Le Livre des Solutions, de Michel Gondry – 5 octobre 2023                                                                              Présentation de Marion Magnard

Michel Gondry, musicien, dessinateur, réalisateur, nait à Versailles en 1963. Au Lycée, il n’est heureux qu’aux cours de dessin et de musique et les caricatures vachardes qu’il fait de ses professeurs et de ses condisciples ne lui attirent pas que des amis.

Après des études de dessin, il débute dans la vie active avec des bandes dessinées, des courts métrages, des pubs et des clips-vidéos d’abord pour son groupe oui-oui dont il est le batteur, puis pour des artistes comme son égérie Bjork, les Rolling Stones, Radiohead, Iam et Daft Punk.

Et Michel Gondry a aussi une autre activité, le bricolage, je l’ai découvert en poussant à Sète la porte du très charmant MIAM, le musée international des arts modestes, la maquette d’un superbe voilier que Michel Gondry a confectionné, nous dit il, uniquement avec des rouleaux de sopalin et de papier hygiénique. Et maintenant il s’occupe de créer à Cannes un musée éphémère du cinéma.

C’est en 2001 qu’il tourne Human Nature son 1er long mètrage, où 2 marginaux loufoques         cherchent à améliorer la nature humaine, début d’une filmogaphie abondante et très originale, fourmillante d’idées et d’humour, tournée en France et aux USA.

En 2004, il tourne « Eternel sunshine of the spotless mind », son film le plus célèbre, superbe, très construit, où le réalisateur invente la science des manipulations de la mémoire.

Eternel Sunshine séduira des années plus tard l’acteur Pierre Niney. né en 1989 à Boulogne Billancourt. Lorsqu’il découvre Eternel Sunshine il est pensionnaire de la Comédie Française et Césarisé le meilleur acteur pour son interprétation d’Yves Saint Laurent dans le film de Jallil Lespert. Enthousiasmé par le réalisateur, il le rencontre et ils deviennent amis immédiatement malgré la différence d’âge. « Pas étonnant, nous dit Michel Gondry, nous sommes exactement pareils, deux têtes à claques ».

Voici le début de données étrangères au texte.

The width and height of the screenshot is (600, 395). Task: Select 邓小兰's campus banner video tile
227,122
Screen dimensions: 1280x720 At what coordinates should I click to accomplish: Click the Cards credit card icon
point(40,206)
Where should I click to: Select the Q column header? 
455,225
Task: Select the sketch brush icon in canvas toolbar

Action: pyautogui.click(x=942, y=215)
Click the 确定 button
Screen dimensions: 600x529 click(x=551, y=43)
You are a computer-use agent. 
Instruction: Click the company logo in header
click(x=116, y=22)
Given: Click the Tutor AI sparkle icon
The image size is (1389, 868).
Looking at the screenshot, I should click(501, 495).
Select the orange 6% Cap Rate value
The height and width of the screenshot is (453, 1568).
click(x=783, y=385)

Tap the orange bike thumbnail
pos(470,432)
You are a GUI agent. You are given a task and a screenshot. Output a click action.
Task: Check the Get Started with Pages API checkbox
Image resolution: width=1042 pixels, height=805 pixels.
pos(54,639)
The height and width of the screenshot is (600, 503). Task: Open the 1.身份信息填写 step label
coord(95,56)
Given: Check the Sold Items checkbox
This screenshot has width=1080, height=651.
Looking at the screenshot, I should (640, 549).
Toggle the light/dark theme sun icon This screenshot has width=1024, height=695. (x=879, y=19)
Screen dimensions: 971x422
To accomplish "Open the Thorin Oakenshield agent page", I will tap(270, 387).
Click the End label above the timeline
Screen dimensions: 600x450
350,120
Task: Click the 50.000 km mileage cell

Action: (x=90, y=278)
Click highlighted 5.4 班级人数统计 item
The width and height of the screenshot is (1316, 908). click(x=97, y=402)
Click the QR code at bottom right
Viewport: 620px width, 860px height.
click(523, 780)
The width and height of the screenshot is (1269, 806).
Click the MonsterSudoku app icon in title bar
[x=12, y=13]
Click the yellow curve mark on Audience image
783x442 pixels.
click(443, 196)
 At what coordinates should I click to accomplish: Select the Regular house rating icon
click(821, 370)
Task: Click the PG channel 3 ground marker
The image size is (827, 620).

En 2013, Gondry adapte l’Ecume des jours, le livre de Boris Vian. C’est lors du montage qu’il se sent très mal, il a un million d’idées, mais est incapable de choisir entre elles. Il a l’impression de trahir l’auteur qu’il admire comme écrivain et comme musicien. IL consulte un psy qui le diagnostique bipolaire.

Bipolaire ou pas , il continue à tourner. Ce sera «  Microbe et Gasoil, un tendre road movie sur l’échappée de deux adolescents, puis il part aux USA où il tourne un documentaire sur la Philosophie, puis des séries avec les plus célèbres acteurs d’Hollywood. Et il retourne en France, « les producteurs US intervenant trop dans la réalisation ».

Il n’a pas oublié son grand malaise à la suite du montage de l’Ecume des jours, son incapacité à choisir entre 1000 réponses à 1000 questions qu’il se posait, et il décide de tourner un film autobiograpique sur cet avatar, une sorte de thérapie pleine d’humour. Et bien sûr c’est Pierre Niney qui joue son personnage, entouré de Blanche Gardin et Françoise Lebrun qui joue sa tante tous excellents

Et «  le livre des solutions » est tourné dans les Cévennes chez la tante de Michel, où il s’était réfugié avec son équipe lors de son burn out.

Je vous laisse découvrir ce film drôle et créatif.